Yesterday I was listening to a DEMOCRACY NOW interview with director and author, John Sayles, from Thanksgiving day. It is appropriate that it was played on Thanksgiving because Americans should always take that long weekend to recall 400 or more years of American history.
Speaking of history, John Sayle's movie, LONE STAR, was played several times on TV last spring in Taiwan and Asia. His films provide a much more nuanced and almost real photo snapshots of the continuing ongoing cultural wars in the USA. These wars are over memory and how to narrate them. Here is the text from a great clip of that film. The text deals with a parent and teacher debate in a local Texas School:
AMY GOODMAN: I want to go to a clip of Lone Star, set near the U.S.-Mexico border in Texas, a parent-teacher meeting erupting into clear fault lines between white parents and Chicano parents, who want a more diverse portrait. The two teachers leading the meeting--one white, one Latina--try to resolve the tension.
TEXTBOOK COMMITTEE WOMAN: Just tearing everything down, tearing down our heritage, tearing down the memory of people who fought and died for this land.
MEXICAN-AMERICAN FATHER: We fought and died for this land, too. We fought the U.S. Army, the Texas Rangers.
ANGLO FATHER: Yeah, you lost, buddy. Winners get the bragging rights. That's just the way it goes.
MODERATOR: People! People! I think it would be best if we don't view this thing in terms of winners and losers.
TEXTBOOK COMMITTEE WOMAN: Well, the way she's teaching, it's got everything switched around. I was on the textbook committee, and her version is not--
MODERATOR: We think of the textbook as a guide, not as an absolute.

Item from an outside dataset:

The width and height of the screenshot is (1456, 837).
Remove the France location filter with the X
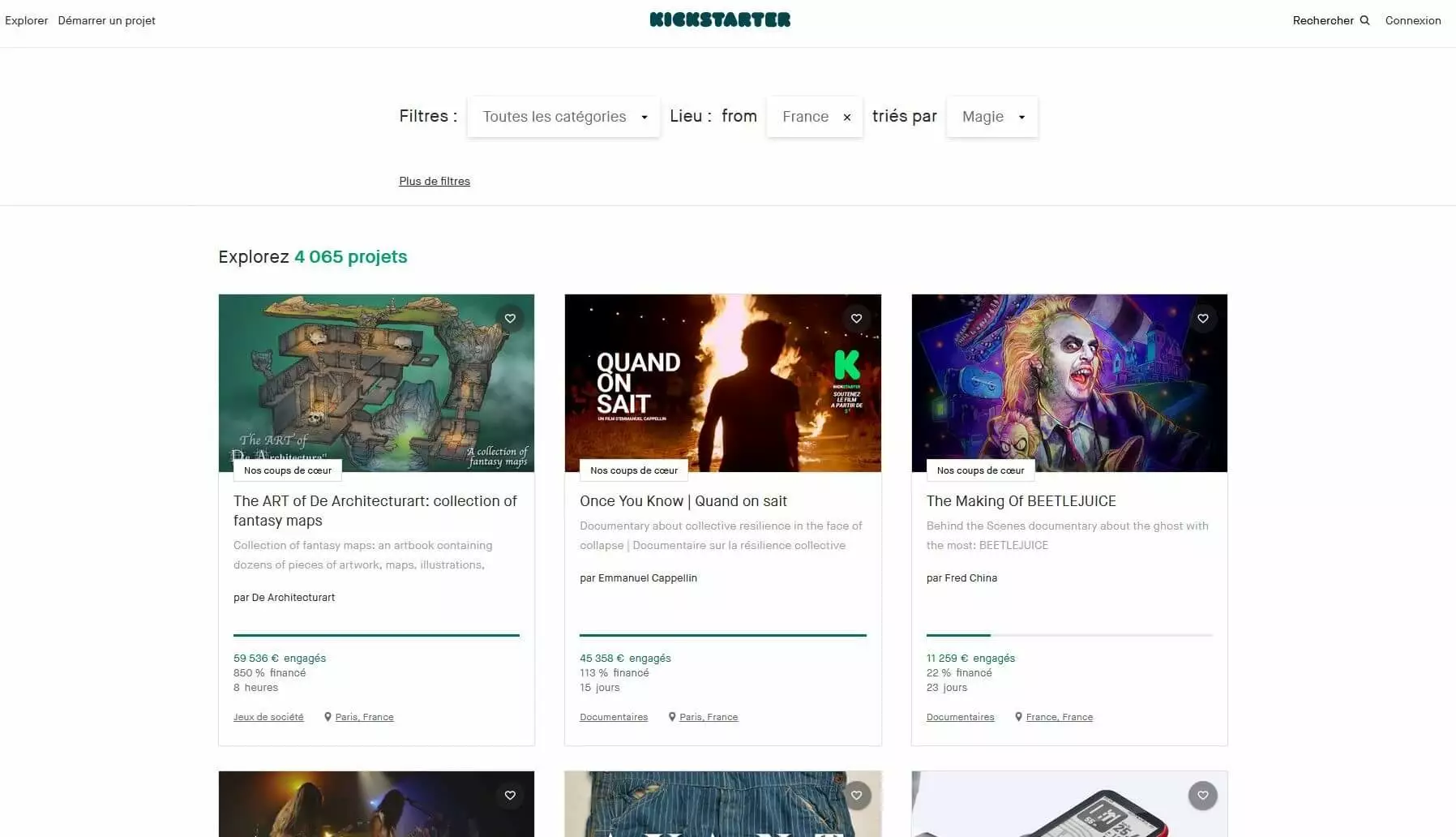846,117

TEXTBOOK COMMITTEE WOMAN: It is not what we set as the standard. Now you people can believe whatever you want, but when it comes to teaching our children --
MEXICAN-AMERICAN MOTHER: They're our children, too. And as the majority in this community, we have the right.
ANGLO FATHER: Oh, yeah? Well, the men that founded this state have the right, the right to have their story told the way it happened, not the way somebody wanted it to happen.
DANNY: Eh, eh. The men who founded this state broke from Mexico because they needed slavery to be legal to make a fortune in the cotton business.
PILAR: I think that's a bit of an oversimplification.
ANGLO FATHER: Are you reporting this meeting, Danny, or are you running it now, huh?
DANNY: Just adding a little historical perspective.
ANGLO FATHER: Oh, yeah? Well, you call it history; I call it propaganda. Now, I'm sure they've got their own account of the Alamo on the other side, but we're not on the other side.
PILAR: There's no reason to be so threatened by this.
ANGLO FATHER: And we're not about to have our schools taught that way!
PILAR: Excuse me. I've only been trying to get across part of the complexity of our situation down here, cultures coming together in both negative and positive ways.
TEXTBOOK COMMITTEE WOMAN: If you're talking about food and music and all, I have no problem with that. But when you start changing who did what to who.
TEACHER: We're not changing anything. We're just trying to present a more complete picture.
TEXTBOOK COMMITTEE WOMAN: And that's what's got to stop.
TEACHER: Look, there's enough ignorance in the world without us encouraging it in the classroom.
TEXTBOOK COMMITTEE WOMAN: Now who are you calling ignorant?
The idea that winners get the bragging rights over those peoples that American colonialism stomped on has been rejected in the USA for more than half a century but in response, cultural wars of backlash have been financed by the same people who fought reconstruction and a 100 years of post Civil War deprivations of the masses in the South.